╭──

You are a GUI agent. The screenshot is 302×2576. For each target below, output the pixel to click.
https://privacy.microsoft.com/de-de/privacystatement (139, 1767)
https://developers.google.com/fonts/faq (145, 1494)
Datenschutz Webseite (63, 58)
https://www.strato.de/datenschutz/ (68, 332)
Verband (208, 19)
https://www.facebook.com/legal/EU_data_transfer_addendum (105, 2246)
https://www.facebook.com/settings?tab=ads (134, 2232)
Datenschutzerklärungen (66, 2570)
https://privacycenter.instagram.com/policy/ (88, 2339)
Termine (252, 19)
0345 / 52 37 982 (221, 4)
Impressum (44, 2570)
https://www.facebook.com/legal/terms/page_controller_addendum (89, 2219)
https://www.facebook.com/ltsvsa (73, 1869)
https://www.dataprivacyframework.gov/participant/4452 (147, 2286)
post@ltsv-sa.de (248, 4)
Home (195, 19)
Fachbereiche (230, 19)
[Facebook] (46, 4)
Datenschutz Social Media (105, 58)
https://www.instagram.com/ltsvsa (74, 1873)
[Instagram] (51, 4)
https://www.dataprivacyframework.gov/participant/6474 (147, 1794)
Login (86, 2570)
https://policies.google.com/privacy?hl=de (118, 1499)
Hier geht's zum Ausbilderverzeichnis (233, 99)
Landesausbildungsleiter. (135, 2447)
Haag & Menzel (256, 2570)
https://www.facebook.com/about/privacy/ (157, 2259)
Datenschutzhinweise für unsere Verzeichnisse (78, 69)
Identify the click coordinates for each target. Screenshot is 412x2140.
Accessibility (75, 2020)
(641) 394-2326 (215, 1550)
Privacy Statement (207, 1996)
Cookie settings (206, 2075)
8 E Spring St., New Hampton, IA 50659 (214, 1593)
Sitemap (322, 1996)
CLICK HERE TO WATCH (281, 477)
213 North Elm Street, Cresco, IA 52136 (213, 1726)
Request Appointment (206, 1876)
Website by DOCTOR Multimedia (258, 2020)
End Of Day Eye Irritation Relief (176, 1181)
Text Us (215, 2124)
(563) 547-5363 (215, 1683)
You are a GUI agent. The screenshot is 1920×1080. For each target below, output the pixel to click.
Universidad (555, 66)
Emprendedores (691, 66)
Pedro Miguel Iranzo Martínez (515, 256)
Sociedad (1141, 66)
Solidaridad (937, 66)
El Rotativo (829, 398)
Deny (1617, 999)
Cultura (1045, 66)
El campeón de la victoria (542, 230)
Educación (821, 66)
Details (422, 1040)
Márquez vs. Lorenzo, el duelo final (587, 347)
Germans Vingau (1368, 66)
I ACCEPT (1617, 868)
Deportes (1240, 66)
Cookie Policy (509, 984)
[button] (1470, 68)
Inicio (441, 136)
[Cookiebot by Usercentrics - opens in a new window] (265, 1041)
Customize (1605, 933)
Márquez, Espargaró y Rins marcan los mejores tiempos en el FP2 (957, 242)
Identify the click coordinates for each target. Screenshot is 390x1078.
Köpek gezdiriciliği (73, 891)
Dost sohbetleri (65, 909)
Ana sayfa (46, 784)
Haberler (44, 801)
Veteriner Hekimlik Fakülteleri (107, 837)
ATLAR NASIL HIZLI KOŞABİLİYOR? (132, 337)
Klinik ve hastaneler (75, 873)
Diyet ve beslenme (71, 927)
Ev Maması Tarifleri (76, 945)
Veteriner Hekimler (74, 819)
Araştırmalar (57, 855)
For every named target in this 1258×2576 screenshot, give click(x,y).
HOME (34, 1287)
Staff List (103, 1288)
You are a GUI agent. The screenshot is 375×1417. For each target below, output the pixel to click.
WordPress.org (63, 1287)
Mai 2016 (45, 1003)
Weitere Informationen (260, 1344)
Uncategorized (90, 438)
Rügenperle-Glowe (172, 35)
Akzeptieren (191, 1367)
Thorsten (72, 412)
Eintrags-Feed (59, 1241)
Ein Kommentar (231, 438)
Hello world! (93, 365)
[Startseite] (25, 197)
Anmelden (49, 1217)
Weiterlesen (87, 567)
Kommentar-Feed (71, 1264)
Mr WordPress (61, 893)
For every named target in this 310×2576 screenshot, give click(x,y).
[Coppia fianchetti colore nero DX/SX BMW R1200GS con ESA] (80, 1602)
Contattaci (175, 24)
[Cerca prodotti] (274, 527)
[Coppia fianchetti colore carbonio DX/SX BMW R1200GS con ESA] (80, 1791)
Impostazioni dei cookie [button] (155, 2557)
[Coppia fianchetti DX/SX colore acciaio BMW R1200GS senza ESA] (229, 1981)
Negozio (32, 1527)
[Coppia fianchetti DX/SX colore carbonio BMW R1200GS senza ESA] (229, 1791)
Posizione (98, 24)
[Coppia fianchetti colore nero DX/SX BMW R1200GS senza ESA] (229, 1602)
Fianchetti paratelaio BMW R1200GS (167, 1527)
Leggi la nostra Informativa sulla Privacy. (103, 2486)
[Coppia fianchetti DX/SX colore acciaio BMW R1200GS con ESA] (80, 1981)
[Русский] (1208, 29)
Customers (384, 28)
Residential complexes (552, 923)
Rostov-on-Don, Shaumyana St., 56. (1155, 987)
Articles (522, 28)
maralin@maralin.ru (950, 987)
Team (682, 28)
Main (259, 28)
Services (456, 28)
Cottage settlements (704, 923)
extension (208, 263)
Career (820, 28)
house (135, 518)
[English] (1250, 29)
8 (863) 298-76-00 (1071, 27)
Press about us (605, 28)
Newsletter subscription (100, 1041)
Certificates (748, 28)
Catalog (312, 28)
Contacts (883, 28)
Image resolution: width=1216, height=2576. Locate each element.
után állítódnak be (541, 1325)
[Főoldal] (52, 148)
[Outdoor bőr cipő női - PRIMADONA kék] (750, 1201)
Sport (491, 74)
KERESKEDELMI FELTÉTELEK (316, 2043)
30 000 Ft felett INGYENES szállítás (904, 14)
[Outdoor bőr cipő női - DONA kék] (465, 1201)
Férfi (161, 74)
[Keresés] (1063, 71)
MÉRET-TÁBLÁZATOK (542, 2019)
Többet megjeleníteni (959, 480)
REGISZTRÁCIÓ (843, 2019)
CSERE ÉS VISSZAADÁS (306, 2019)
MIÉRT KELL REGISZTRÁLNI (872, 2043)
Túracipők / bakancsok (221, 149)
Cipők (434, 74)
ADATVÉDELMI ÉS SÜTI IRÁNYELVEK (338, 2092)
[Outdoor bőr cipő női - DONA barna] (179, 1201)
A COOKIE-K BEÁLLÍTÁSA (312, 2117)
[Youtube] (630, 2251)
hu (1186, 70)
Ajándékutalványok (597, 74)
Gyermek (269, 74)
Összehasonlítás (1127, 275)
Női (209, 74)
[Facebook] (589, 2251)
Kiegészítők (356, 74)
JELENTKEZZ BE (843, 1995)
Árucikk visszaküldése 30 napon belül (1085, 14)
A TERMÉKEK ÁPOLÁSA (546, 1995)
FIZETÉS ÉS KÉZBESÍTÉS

╰──

[AIM OF THE TASK]:
Please output the complete listing without any alteration.

[ANSWER SECTION]:
You are a GUI agent. The screenshot is 302×2576. For each target below, output the pixel to click.
https://privacy.microsoft.com/de-de/privacystatement (139, 1767)
https://developers.google.com/fonts/faq (145, 1494)
Datenschutz Webseite (63, 58)
https://www.strato.de/datenschutz/ (68, 332)
Verband (208, 19)
https://www.facebook.com/legal/EU_data_transfer_addendum (105, 2246)
https://www.facebook.com/settings?tab=ads (134, 2232)
Datenschutzerklärungen (66, 2570)
https://privacycenter.instagram.com/policy/ (88, 2339)
Termine (252, 19)
0345 / 52 37 982 (221, 4)
Impressum (44, 2570)
https://www.facebook.com/legal/terms/page_controller_addendum (89, 2219)
https://www.facebook.com/ltsvsa (73, 1869)
https://www.dataprivacyframework.gov/participant/4452 (147, 2286)
post@ltsv-sa.de (248, 4)
Home (195, 19)
Fachbereiche (230, 19)
[Facebook] (46, 4)
Datenschutz Social Media (105, 58)
https://www.instagram.com/ltsvsa (74, 1873)
[Instagram] (51, 4)
https://www.dataprivacyframework.gov/participant/6474 (147, 1794)
Login (86, 2570)
https://policies.google.com/privacy?hl=de (118, 1499)
Hier geht's zum Ausbilderverzeichnis (233, 99)
Landesausbildungsleiter. (135, 2447)
Haag & Menzel (256, 2570)
https://www.facebook.com/about/privacy/ (157, 2259)
Datenschutzhinweise für unsere Verzeichnisse (78, 69)
Identify the click coordinates for each target. Screenshot is 412x2140.
Accessibility (75, 2020)
(641) 394-2326 (215, 1550)
Privacy Statement (207, 1996)
Cookie settings (206, 2075)
8 E Spring St., New Hampton, IA 50659 (214, 1593)
Sitemap (322, 1996)
CLICK HERE TO WATCH (281, 477)
213 North Elm Street, Cresco, IA 52136 (213, 1726)
Request Appointment (206, 1876)
Website by DOCTOR Multimedia (258, 2020)
End Of Day Eye Irritation Relief (176, 1181)
Text Us (215, 2124)
(563) 547-5363 (215, 1683)
You are a GUI agent. The screenshot is 1920×1080. For each target below, output the pixel to click.
Universidad (555, 66)
Emprendedores (691, 66)
Pedro Miguel Iranzo Martínez (515, 256)
Sociedad (1141, 66)
Solidaridad (937, 66)
El Rotativo (829, 398)
Deny (1617, 999)
Cultura (1045, 66)
El campeón de la victoria (542, 230)
Educación (821, 66)
Details (422, 1040)
Márquez vs. Lorenzo, el duelo final (587, 347)
Germans Vingau (1368, 66)
I ACCEPT (1617, 868)
Deportes (1240, 66)
Cookie Policy (509, 984)
[button] (1470, 68)
Inicio (441, 136)
[Cookiebot by Usercentrics - opens in a new window] (265, 1041)
Customize (1605, 933)
Márquez, Espargaró y Rins marcan los mejores tiempos en el FP2 (957, 242)
Identify the click coordinates for each target. Screenshot is 390x1078.
Köpek gezdiriciliği (73, 891)
Dost sohbetleri (65, 909)
Ana sayfa (46, 784)
Haberler (44, 801)
Veteriner Hekimlik Fakülteleri (107, 837)
ATLAR NASIL HIZLI KOŞABİLİYOR? (132, 337)
Klinik ve hastaneler (75, 873)
Diyet ve beslenme (71, 927)
Ev Maması Tarifleri (76, 945)
Veteriner Hekimler (74, 819)
Araştırmalar (57, 855)
For every named target in this 1258×2576 screenshot, give click(x,y).
HOME (34, 1287)
Staff List (103, 1288)
You are a GUI agent. The screenshot is 375×1417. For each target below, output the pixel to click.
WordPress.org (63, 1287)
Mai 2016 (45, 1003)
Weitere Informationen (260, 1344)
Uncategorized (90, 438)
Rügenperle-Glowe (172, 35)
Akzeptieren (191, 1367)
Thorsten (72, 412)
Eintrags-Feed (59, 1241)
Ein Kommentar (231, 438)
Hello world! (93, 365)
[Startseite] (25, 197)
Anmelden (49, 1217)
Weiterlesen (87, 567)
Kommentar-Feed (71, 1264)
Mr WordPress (61, 893)
For every named target in this 310×2576 screenshot, give click(x,y).
[Coppia fianchetti colore nero DX/SX BMW R1200GS con ESA] (80, 1602)
Contattaci (175, 24)
[Cerca prodotti] (274, 527)
[Coppia fianchetti colore carbonio DX/SX BMW R1200GS con ESA] (80, 1791)
Impostazioni dei cookie [button] (155, 2557)
[Coppia fianchetti DX/SX colore acciaio BMW R1200GS senza ESA] (229, 1981)
Negozio (32, 1527)
[Coppia fianchetti DX/SX colore carbonio BMW R1200GS senza ESA] (229, 1791)
Posizione (98, 24)
[Coppia fianchetti colore nero DX/SX BMW R1200GS senza ESA] (229, 1602)
Fianchetti paratelaio BMW R1200GS (167, 1527)
Leggi la nostra Informativa sulla Privacy. (103, 2486)
[Coppia fianchetti DX/SX colore acciaio BMW R1200GS con ESA] (80, 1981)
[Русский] (1208, 29)
Customers (384, 28)
Residential complexes (552, 923)
Rostov-on-Don, Shaumyana St., 56. (1155, 987)
Articles (522, 28)
maralin@maralin.ru (950, 987)
Team (682, 28)
Main (259, 28)
Services (456, 28)
Cottage settlements (704, 923)
extension (208, 263)
Career (820, 28)
house (135, 518)
[English] (1250, 29)
8 (863) 298-76-00 (1071, 27)
Press about us (605, 28)
Newsletter subscription (100, 1041)
Certificates (748, 28)
Catalog (312, 28)
Contacts (883, 28)
Image resolution: width=1216, height=2576. Locate each element.
után állítódnak be (541, 1325)
[Főoldal] (52, 148)
[Outdoor bőr cipő női - PRIMADONA kék] (750, 1201)
Sport (491, 74)
KERESKEDELMI FELTÉTELEK (316, 2043)
30 000 Ft felett INGYENES szállítás (904, 14)
[Outdoor bőr cipő női - DONA kék] (465, 1201)
Férfi (161, 74)
[Keresés] (1063, 71)
MÉRET-TÁBLÁZATOK (542, 2019)
Többet megjeleníteni (959, 480)
REGISZTRÁCIÓ (843, 2019)
CSERE ÉS VISSZAADÁS (306, 2019)
MIÉRT KELL REGISZTRÁLNI (872, 2043)
Túracipők / bakancsok (221, 149)
Cipők (434, 74)
ADATVÉDELMI ÉS SÜTI IRÁNYELVEK (338, 2092)
[Outdoor bőr cipő női - DONA barna] (179, 1201)
A COOKIE-K BEÁLLÍTÁSA (312, 2117)
[Youtube] (630, 2251)
hu (1186, 70)
Ajándékutalványok (597, 74)
Gyermek (269, 74)
Összehasonlítás (1127, 275)
Női (209, 74)
[Facebook] (589, 2251)
Kiegészítők (356, 74)
JELENTKEZZ BE (843, 1995)
Árucikk visszaküldése 30 napon belül (1085, 14)
A TERMÉKEK ÁPOLÁSA (546, 1995)
FIZETÉS ÉS KÉZBESÍTÉS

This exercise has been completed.